Liquid Crystalline Soft Matter

Colloids


An important class of soft matter is given by colloidal suspensions, or colloids. These fascinating systems can have quite unique properties, often a highly non-Newtonian flow behavior which can give rise to very unintuitive dynamic response. On the microscopic scale the defining characteristic of colloids is that they consist of particles, droplets or bubbles (together constituting the disperse phase) of a size that is substantially larger than the molecules of the continuous phase in which the disperse phase constituents are suspended. In our everyday life we frequently encounter colloids, for instance in milk (an emulsion of oil in water), foams (air bubbles in a liquid or solid continuous phase), gels (forming when the disperse phase particles connect into networks that extend throughout the macroscopic system) and smoke (particles or droplets in a gaseous continuous phase).
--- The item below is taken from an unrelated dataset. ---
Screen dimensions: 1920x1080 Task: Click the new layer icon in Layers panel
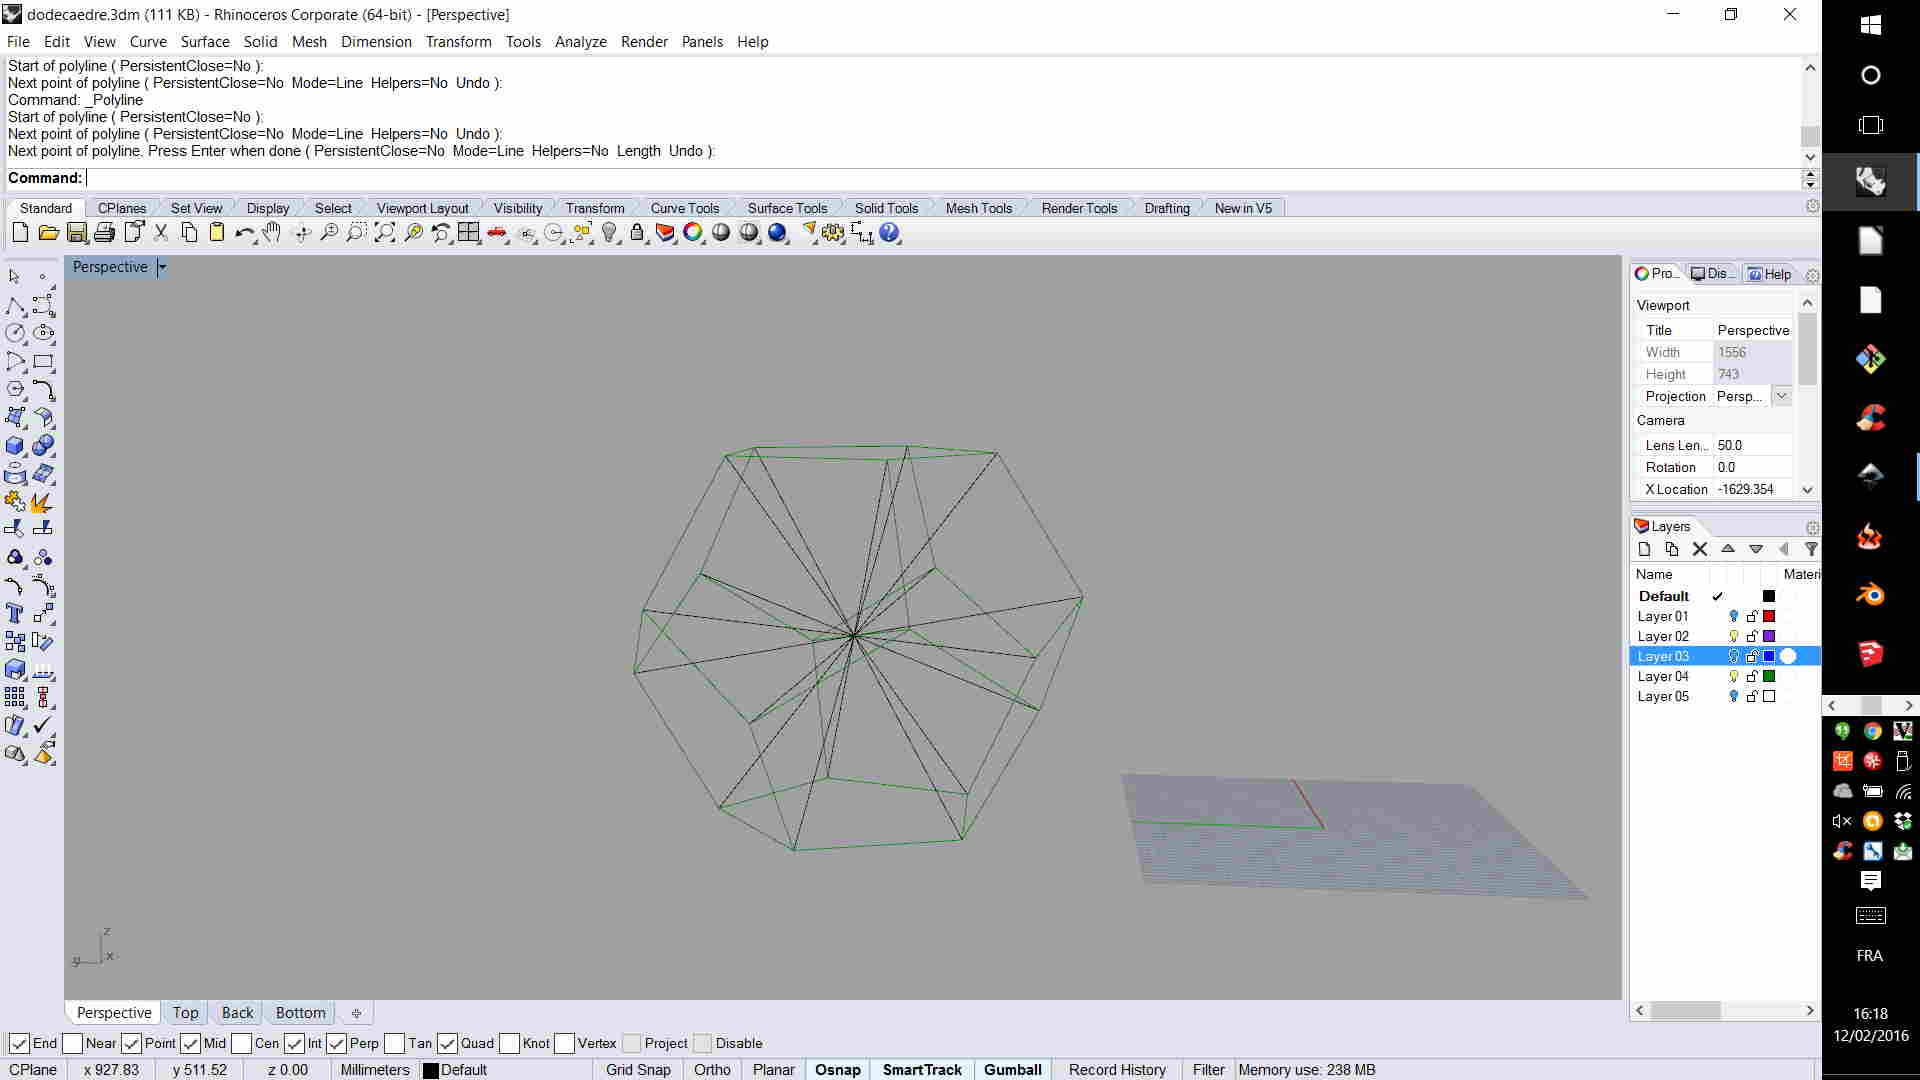click(1644, 549)

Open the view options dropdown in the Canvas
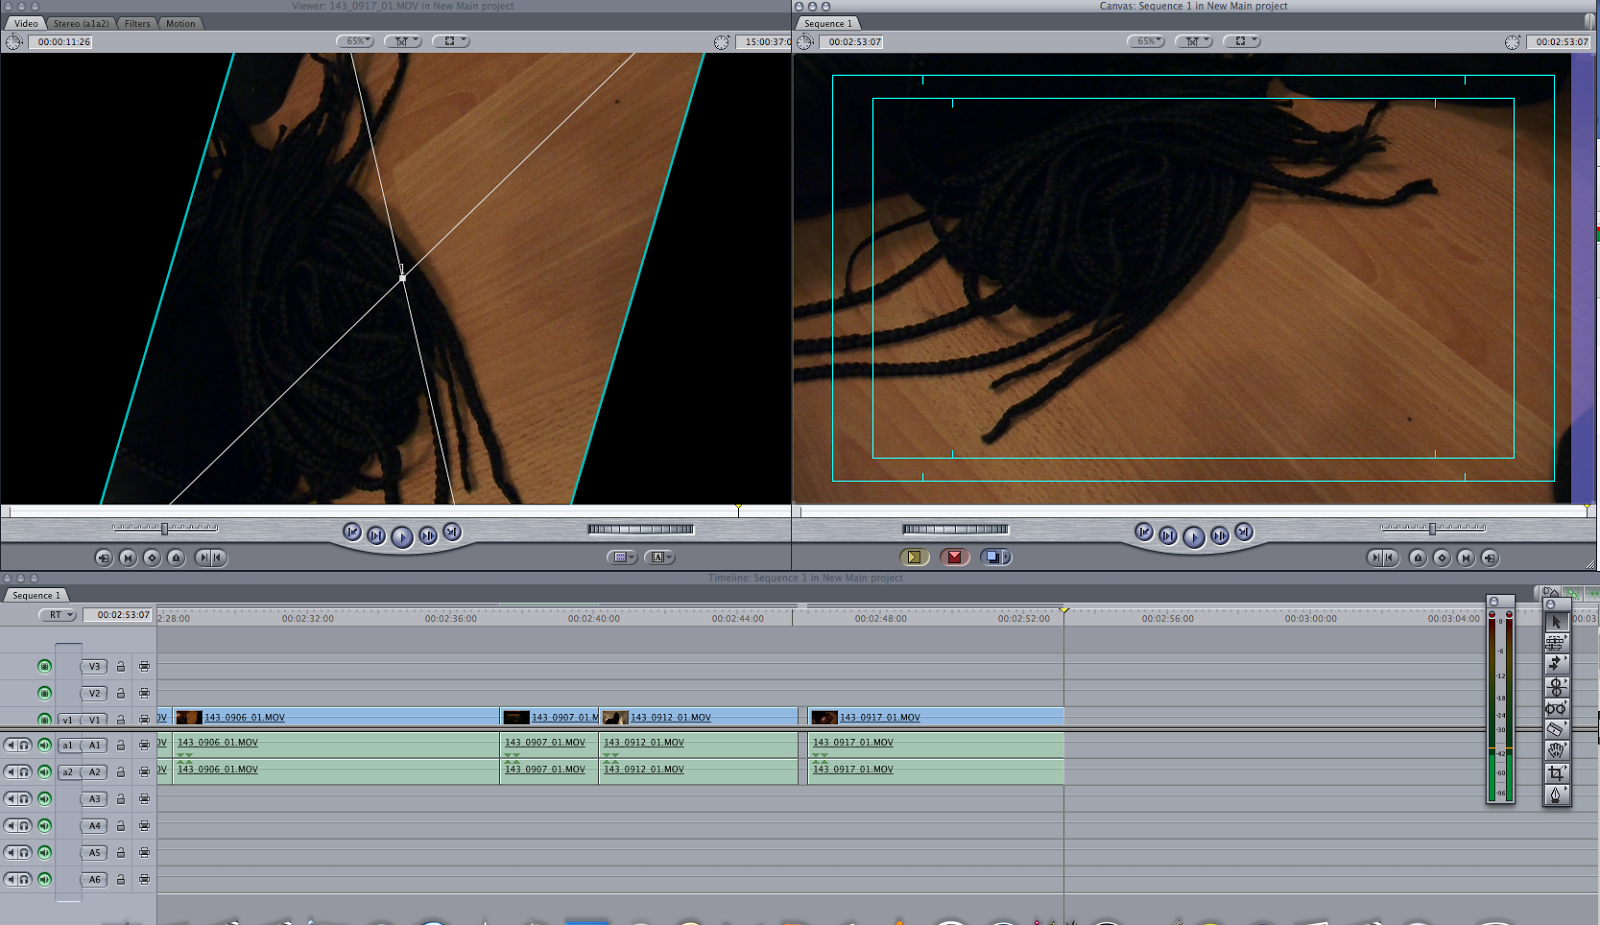tap(1240, 41)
And we are actually relying on colloidal suspensions for our life functions, with blood being a very important multi-component colloidal suspension (blood cells suspended in blood plasma).

In the SNM lab research colloids play key roles in several ways. Lyotropic liquid crystals, studied per se and used frequently as templates in our work, are in themselves colloids par excellence, and we often study suspensions of nanoparticles as well as emulsions of liquid crystals in isotropic continuous phases.